1. A cylinder block assembly comprising:

a cylinder block;

a lubricating fluid sump;

a crankcase housing in the cylinder block;

an aperture in the crankcase housing;

an apron sealably mountable on the cylinder block, and

a fluid reservoir defined between the apron and the crankcase housing, said fluid reservoir being adapted to receive lubricating fluid, said fluid reservoir being communicable with the crankcase housing through the aperture.

2. A cylinder block assembly as set forth in claim 1 wherein the cylinder block assembly includes a cylinder head mounted on the cylinder block, said cylinder block having at least one passage communicable with the reservoir.

3. A cylinder block assembly as set forth in claim 1 wherein the apron includes an outer surface, said outer surface having at least one cooling element adapted to cool the fluid reservoir.

4. A cylinder block assembly as set forth in claim 3 wherein the cooling element comprises a baffle integrally formed in the apron.

5. A cylinder block assembly as set forth in claim 1 further including a fluid passage extending between the reservoir and the sump, which fluid passage is dimensioned to effect a controlled flow of lubricating fluid from the reservoir to the sump.

6. A cylinder block assembly as set forth in claim 3 further including a fluid passage extending between the reservoir and the sump, which fluid passage is dimensioned to effect a controlled flow of lubricating fluid from the reservoir to the sump.

7. A cylinder block assembly as set forth in claim 1 wherein the side wall is substantially non-machined.

8. A cylinder block assembly as set forth in claim 4 wherein the side wall is substantially non-machined.

9. A cylinder block assembly as set forth in claim 5 wherein the side wall is substantially non-machined.

10. A cylinder block assembly as set forth in claim 1 wherein the cylinder block assembly includes a cylinder head mounted on the cylinder block and wherein the apron includes mechanical attachment points adapted to attach the apron to the cylinder head.

11. An engine, comprising:

a cylinder block assembly as set forth in claim 1; and

a cylinder head mounted t o said cylinder block assembly.

12. An engine comprising:

a cylinder block;

a lubricating fluid sump;

a crankcase housing, said crankcase housing being formed in the cylinder block;

an apron, said apron being sealably mounted on the cylinder block;

a fluid reservoir, said fluid reservoir being defined between the apron and the crankcase housing; and

a fluid passage, said fluid passage extending between the reservoir and the crankcase housing.

13. A method for lubricating an engine of the type comprising a cylinder block, a lubricating fluid sump, an apron sealably mounted on the cylinder block; and a lubricating fluid reservoir defined between the cylinder block and the apron, the method including the step of supplementing a level of lubricating fluid in the sump with lubricating fluid from the reservoir.

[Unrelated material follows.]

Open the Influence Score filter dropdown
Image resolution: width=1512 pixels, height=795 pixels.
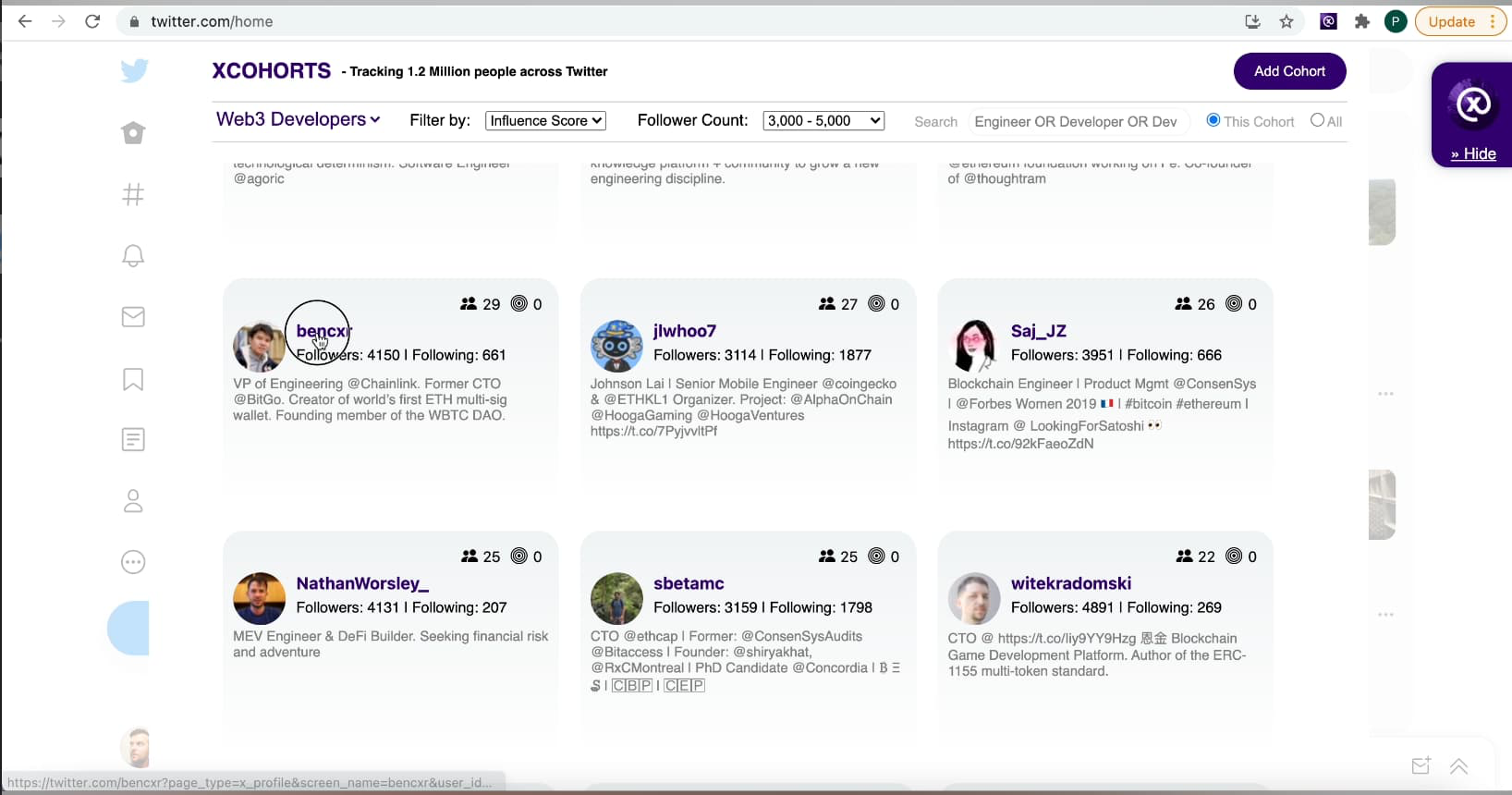[545, 121]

14. A method as set forth in claim 13 further comprising the step of cooling lubricating fluid in the reservoir by causing the fluid to contact cooling baffles formed in the apron.

15. A method as set forth in claim 13 wherein said supplementing step includes causing lubricating fluid to flow from the reservoir to the sump through a passage, wherein the passage is dimensioned to effect a controlled flow of lubricating fluid from the reservoir to the sump

16. A method as set forth in claim 14 wherein said supplementing step includes causing lubricating fluid to flow from the reservoir to the sump through a passage, wherein the passage is dimensioned to effect a controlled flow of lubricating fluid from the reservoir to the sump.